* _Exercise details_
Can you change "plain vanilla" to "bare-bones" in the column on the attorney general's website, giving back the part starting with "Says Edgar Dworsky, a" and going on through "over this bomb."?

If information is power, Attorney General Tom Reilly has done precious little to empower me -- or you.
Websites are for better and worse -- and mainly better -- the information portal of choice these days. Go to the Massachusetts Secretary of State's website and in minutes you can get a wealth of information on lobbyists -- who works for whom and what they are paid. On the same site you can check out business incorporations -- or incorporate your business online. The Office of Campaign and Political Finance has a detailed, searchable database on political contributions and how the money is spent. The Treasurer's Office makes searching for abandoned property a snap. Even the Legislature, for heaven's sake, posts proposed legislation online.
It's a different story at the website overseen by Reilly -- the man who would be governor.
Consider the nonprofit sector, a vast and critical area regulated by the attorney general. To access the mountain of reports filed annually by the state's hospitals, HMOs, and universities you do what I did yesterday. You take the Green Line to Government Center and walk to the handsomely renovated Saltonstall Building. Take the escalator to the second floor, check in with the security desk, pass through the metal detectors and take the elevator to the 11th floor. There in a foyer you find two computer terminals and two dog-eared three-ring binders with more than 1,100 pages of charities. The instructions: ``If the computer is not logged in, log-in information appears on the sticky note on the computer monitor." The password on the sticky note, by the way, is ``Public1."
In the year 2006 in a state that considers itself a technology leader this is beyond a bad joke. Transparency is not an option but a requirement today, and in 7 1/2 years in office Reilly has not found a way to move the basic financial reports of our important brand-name institutions -- to say nothing of the thousands of no-name charities -- from an archaic internal computer system to the Web where anyone can access them any time.
The attorney general's explanation: We're working on it. ``We have come a long way and the office is ready to take some important next steps," a spokesman says. In other words, good luck Martha Coakley, the state's next A G.
It gets worse. Consumer protection is among Reilly's basic responsibilities, but you can't file a consumer complaint online with his office. You can with the Better Business Bureau and California's attorney general, to name just two. If you want to check out which car dealers or home improvement companies have the most consumer complaints, you can do that with Reilly's office. But you'll have to come in or call the hotline. You can't do it online.
Says Edgar Dworsky, a longtime consumer advocate and a former assistant attorney general: ``The website is plain vanilla. It is not state of the art. It provides a consumer information and how to make a complaint the old-fashioned way -- by mail."
Reilly's most ambitious online initiative was abandoned after two years of work and huge spending. The idea, developed after the near collapse of Harvard Pilgrim Health Care (Reilly's signature moment), was to produce an interactive website that would allow people to answer specific health care concerns. Reilly's office says the Massachusetts HealthBenchmarks project was a collaboration that included the Cellucci administration, the University of Massachusetts and the Office of Health and Human Services and failed largely because of budgetary issues. But Reilly's fingerprints were all over this bomb.
Reilly has taken heat over what he did -- and did not do -- on the Big Dig. The story of the attorney general's website is important, too, for what it says about the blocking and tackling that goes on there every day, and Reilly's ability to steward change. Or not.

* _Data extracts_
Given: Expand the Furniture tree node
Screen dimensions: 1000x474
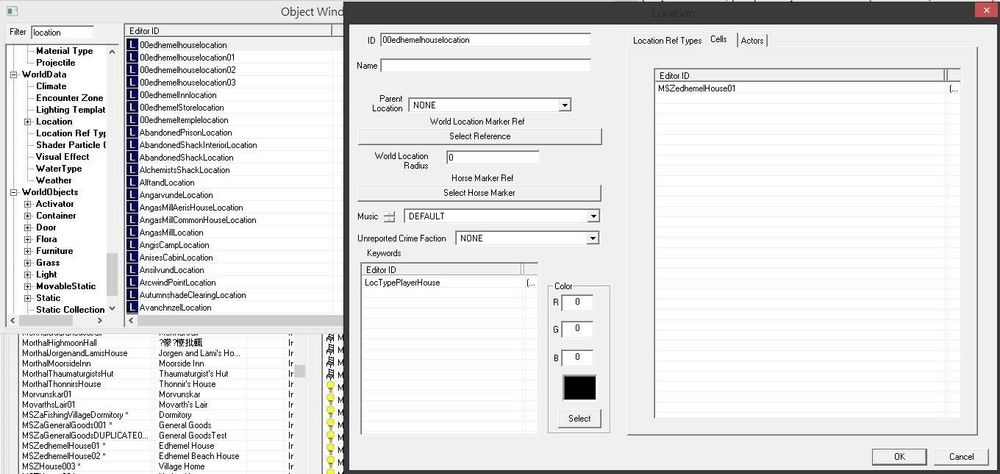Looking at the screenshot, I should click(27, 251).
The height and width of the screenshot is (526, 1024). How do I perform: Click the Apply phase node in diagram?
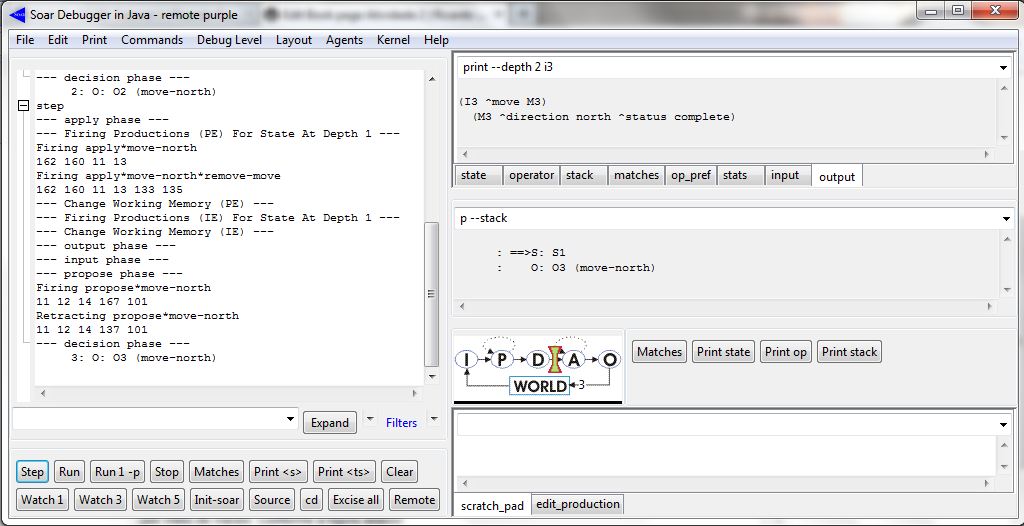574,359
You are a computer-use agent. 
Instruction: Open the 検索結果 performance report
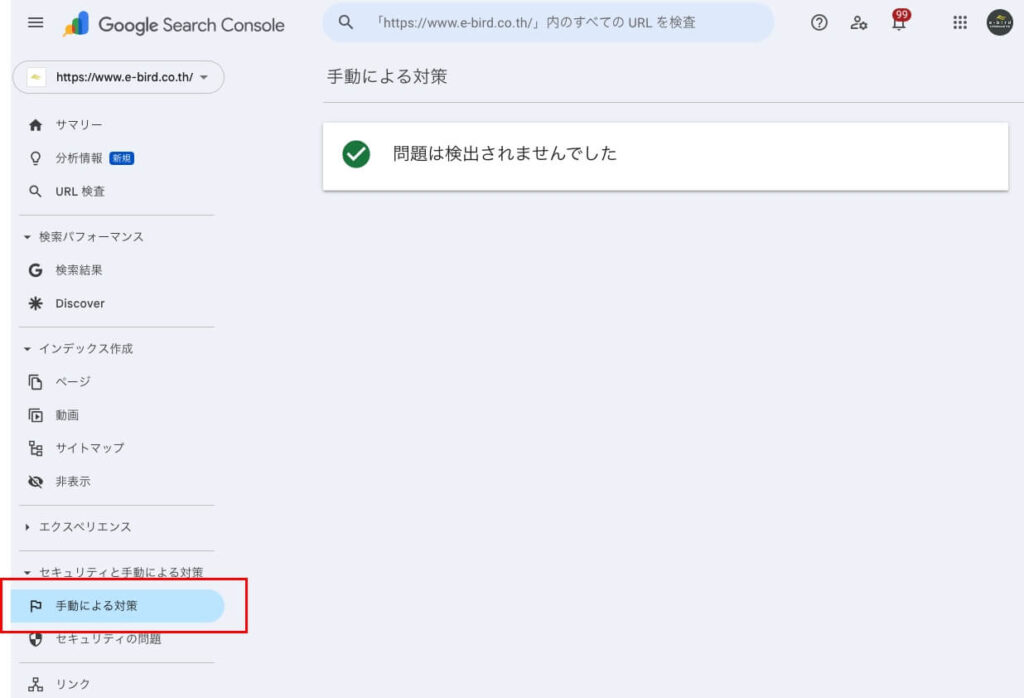point(78,270)
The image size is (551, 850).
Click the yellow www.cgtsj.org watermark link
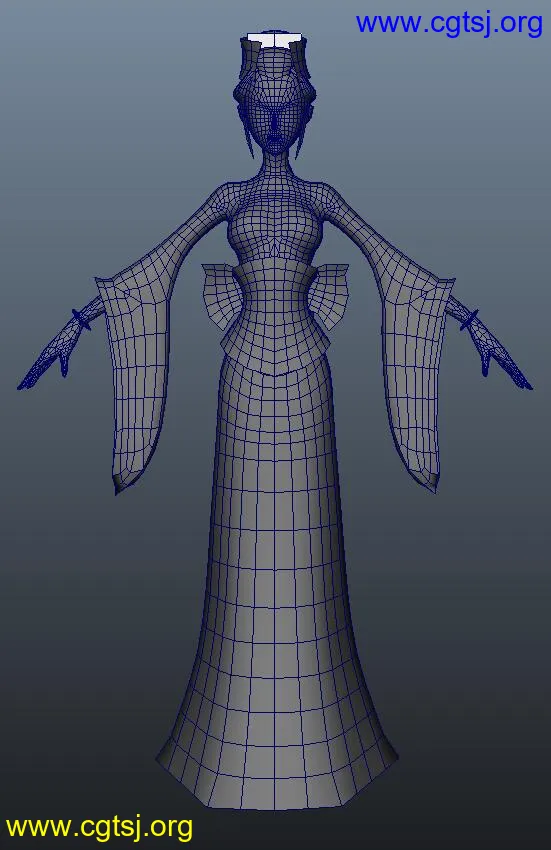click(99, 828)
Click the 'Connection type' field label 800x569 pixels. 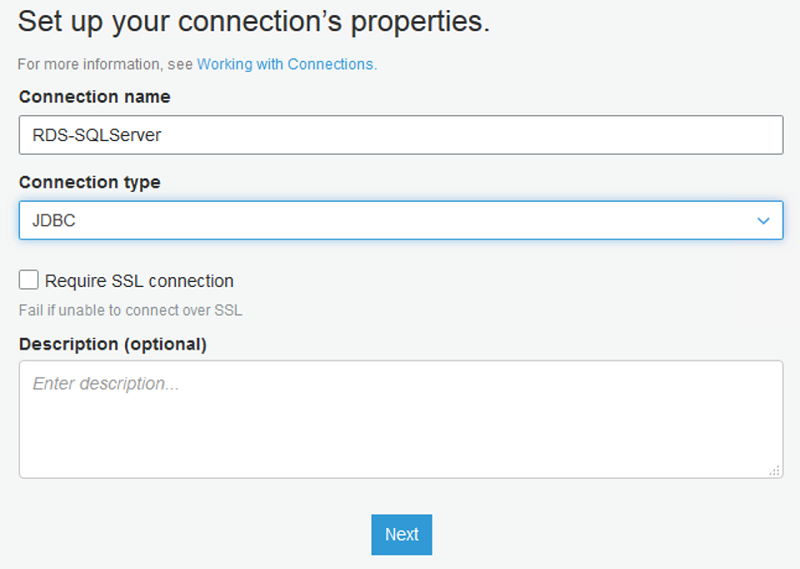pyautogui.click(x=89, y=182)
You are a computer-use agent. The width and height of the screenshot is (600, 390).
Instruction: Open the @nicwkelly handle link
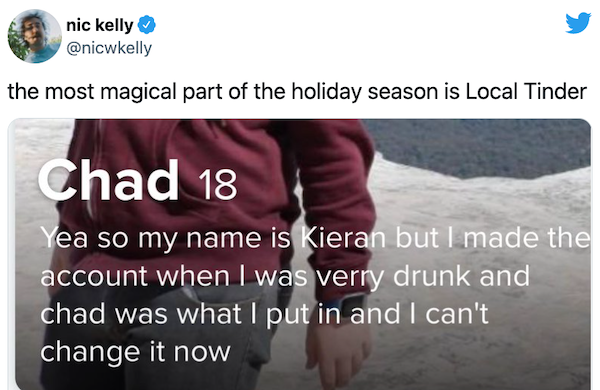coord(109,48)
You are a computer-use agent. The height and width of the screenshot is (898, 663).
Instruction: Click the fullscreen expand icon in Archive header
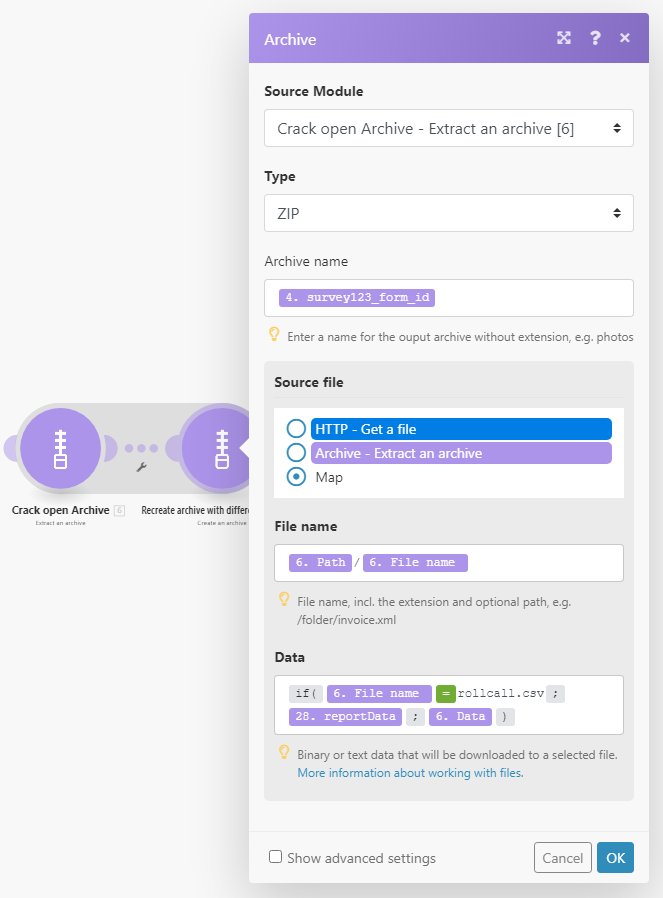pyautogui.click(x=564, y=38)
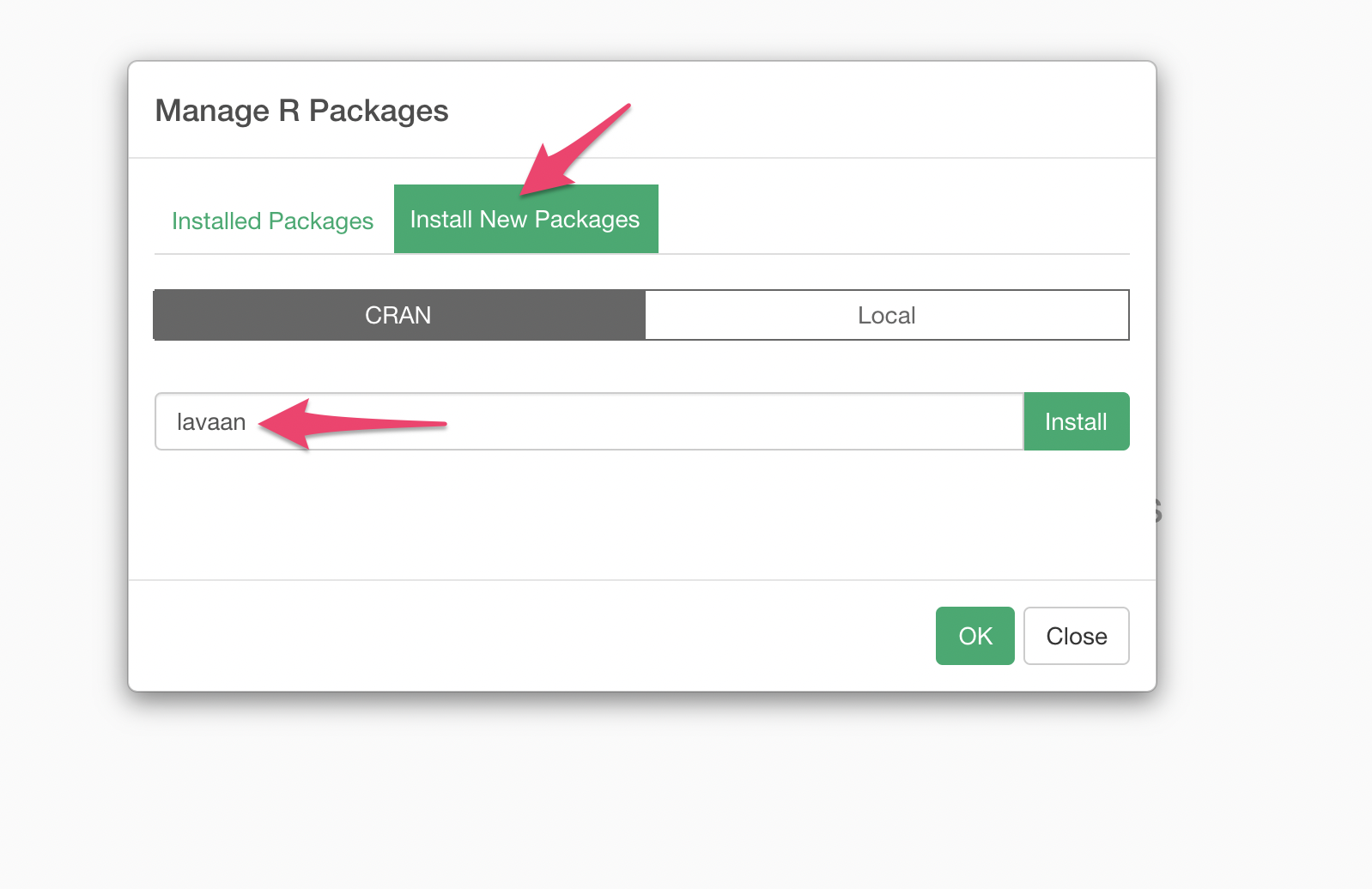Confirm the dialog with OK
Screen dimensions: 1372x889
point(974,636)
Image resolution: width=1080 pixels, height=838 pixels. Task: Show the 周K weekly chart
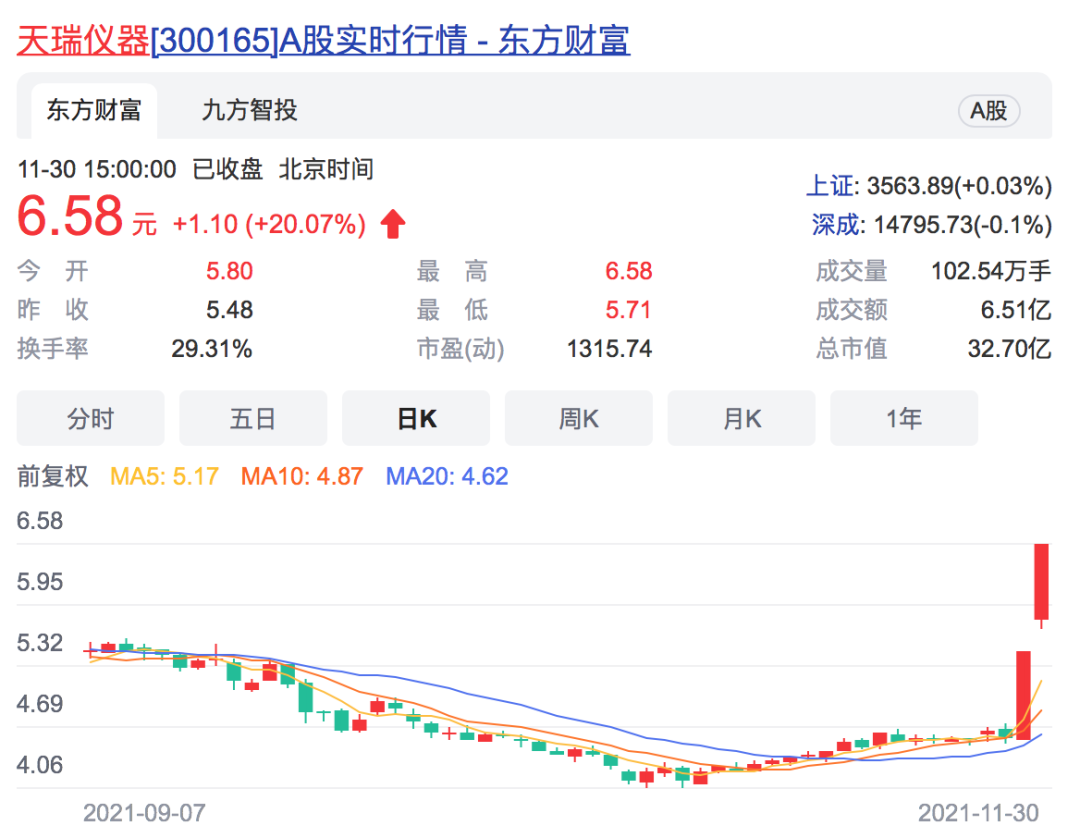578,418

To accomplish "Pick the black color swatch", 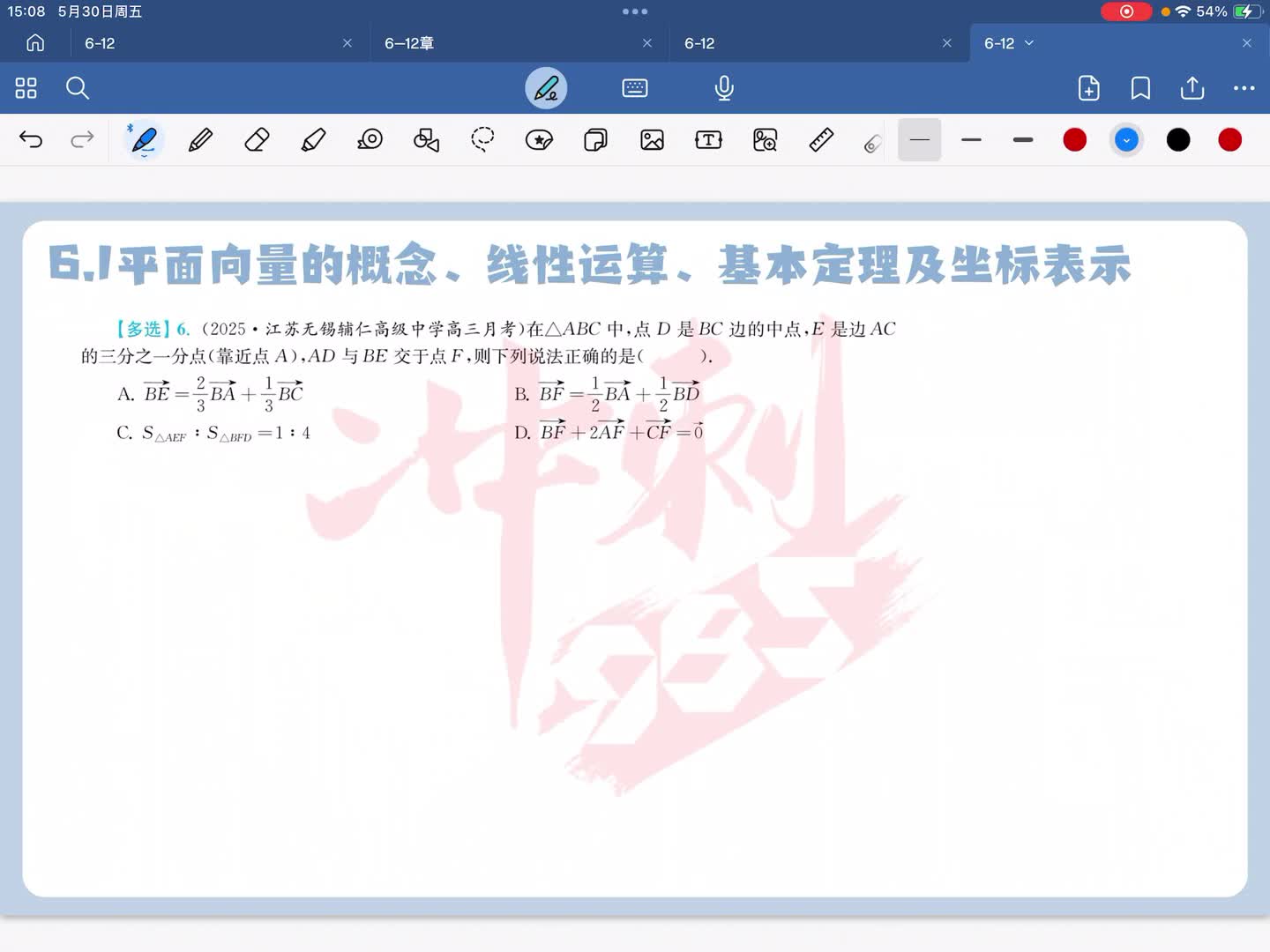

* _Result of the task_
Says Edgar Dworsky, a longtime consumer advocate and a former assistant attorney general: ``The website is bare-bones. It is not state of the art. It provides a consumer information and how to make a complaint the old-fashioned way -- by mail."
Reilly's most ambitious online initiative was abandoned after two years of work and huge spending. The idea, developed after the near collapse of Harvard Pilgrim Health Care (Reilly's signature moment), was to produce an interactive website that would allow people to answer specific health care concerns. Reilly's office says the Massachusetts HealthBenchmarks project was a collaboration that included the Cellucci administration, the University of Massachusetts and the Office of Health and Human Services and failed largely because of budgetary issues. But Reilly's fingerprints were all over this bomb.